À espera de uma definição

Técnico da Seleção Brasileira masculina e da equipe de Taubaté na Superliga Masculina, Renan Dal Zotto vive atualmente um compasso de espera por definições para que possa traçar o planejamento para os times que comanda.

Foto: FIVB/Divulgação

“Em relação à Seleção Brasileira, nós estamos bastante ansiosos. Estamos sempre respeitando essa prioridade de dar 100% de segurança às pessoas, mas fica muito difícil a gente conseguir planejar alguma coisa. Os Jogos Olímpicos foram adiados para 2021 e com isso ganhamos um ano a mais de trabalho. Vamos ter que sentar e planejar novamente”
Renan, técnico da Seleção Brasileira masculina

“Estamos vivendo um momento bastante delicado no mundo e aqui no Brasil também, onde as tomadas de decisões acontecem quase que diariamente. As competições nacionais foram todas suspensas e algumas canceladas. No caso do voleibol, na Superliga o feminino foi cancelado e no masculino foi suspenso. No dia 20 teremos uma reunião para ver se a competição continua mais para frente ou se ela é também cancelada. É claro que no entendimento de todos os clubes o mais importante é a saúde e a segurança de todas as pessoas, atletas, torcedores, comissões técnicas e de toda comunidade que envolve esse grande movimento que é o esporte”, diz Renan.

“Em relação à Seleção Brasileira, estamos bastante ansiosos. Estamos sempre respeitando essa prioridade de dar 100% de segurança às pessoas, mas fica difícil a gente conseguir planejar alguma coisa. Os Jogos Olímpicos foram adiados para 2021 e com isso ganhamos um ano a mais de trabalho. Vamos ter que sentar e planejar novamente. Fizemos três anos bem planejados e detalhados para chegar em 2020 e com a mudança dos Jogos nós ganhamos mais 12 meses para trabalhar”.

Para Renan, a definição de que os Jogos Olímpicos foram adiados para julho do ano que vem abre uma nova chance para que novos atletas possam buscar um lugar no time que vai defender o Brasil nas Olimpíadas de Tóquio.

“O leque muda completamente, porque abre para novos talentos.
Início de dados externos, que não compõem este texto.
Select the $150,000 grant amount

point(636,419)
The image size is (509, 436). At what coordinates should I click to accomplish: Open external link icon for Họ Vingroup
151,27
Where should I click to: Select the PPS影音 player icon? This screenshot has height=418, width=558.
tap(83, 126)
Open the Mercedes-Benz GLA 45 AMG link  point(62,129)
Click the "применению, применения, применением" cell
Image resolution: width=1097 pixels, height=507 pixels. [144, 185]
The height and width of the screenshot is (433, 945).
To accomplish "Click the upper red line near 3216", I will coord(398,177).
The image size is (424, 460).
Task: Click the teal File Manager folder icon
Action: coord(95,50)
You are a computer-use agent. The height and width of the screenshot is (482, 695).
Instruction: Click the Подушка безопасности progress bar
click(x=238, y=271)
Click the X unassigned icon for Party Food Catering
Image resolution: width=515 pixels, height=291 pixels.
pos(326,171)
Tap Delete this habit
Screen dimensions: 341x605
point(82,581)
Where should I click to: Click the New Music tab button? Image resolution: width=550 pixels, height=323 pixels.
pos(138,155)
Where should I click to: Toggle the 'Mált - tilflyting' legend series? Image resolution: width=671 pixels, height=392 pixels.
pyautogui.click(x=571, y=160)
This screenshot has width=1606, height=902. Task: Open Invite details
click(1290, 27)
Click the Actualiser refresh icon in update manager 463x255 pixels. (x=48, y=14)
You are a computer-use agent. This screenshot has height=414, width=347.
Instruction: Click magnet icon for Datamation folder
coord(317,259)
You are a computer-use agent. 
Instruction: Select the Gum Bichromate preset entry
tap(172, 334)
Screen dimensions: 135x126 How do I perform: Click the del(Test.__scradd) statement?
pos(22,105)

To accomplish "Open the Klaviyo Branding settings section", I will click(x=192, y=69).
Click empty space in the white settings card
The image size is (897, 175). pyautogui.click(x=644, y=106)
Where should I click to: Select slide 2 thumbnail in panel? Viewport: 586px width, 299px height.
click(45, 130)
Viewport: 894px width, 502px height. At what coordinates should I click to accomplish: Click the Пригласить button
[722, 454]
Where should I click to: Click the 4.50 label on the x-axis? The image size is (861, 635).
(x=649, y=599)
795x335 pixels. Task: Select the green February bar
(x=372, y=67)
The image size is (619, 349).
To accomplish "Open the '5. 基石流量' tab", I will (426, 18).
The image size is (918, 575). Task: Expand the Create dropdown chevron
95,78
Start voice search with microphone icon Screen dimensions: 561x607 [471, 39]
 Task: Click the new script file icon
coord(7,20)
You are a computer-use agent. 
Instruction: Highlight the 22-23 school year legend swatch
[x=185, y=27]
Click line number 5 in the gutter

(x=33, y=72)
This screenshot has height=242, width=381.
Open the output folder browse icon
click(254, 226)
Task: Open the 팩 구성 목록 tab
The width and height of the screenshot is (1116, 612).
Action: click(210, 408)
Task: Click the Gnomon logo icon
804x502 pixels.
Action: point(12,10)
Vamos ter mais uma competição nacional, que é a Superliga (em 2021), bastante importante no cenário nacional para que se perceba e analise novos jogadores e com isso teremos uma preparação totalmente diferente para 2021. Vamos aguardar as definições da Federação Internacional (de Vôlei, a FIVB) quanto às competições. Tínhamos, no início do ano, a Liga das Nações, que foi cancelada e transferida para o segundo semestre sem termos a segurança de que realmente vai acontecer. Mas para o ano que vem ela está agendada para o primeiro semestre, antes dos Jogos Olímpicos de Tóquio em 2021. Na medida em que as coisas forem ficando mais claras, teremos subsídios para montar o novo planejamento e dar continuidade ao nosso plano de voo para chegar em Tóquio 2021 com força total”, encerra o treinador.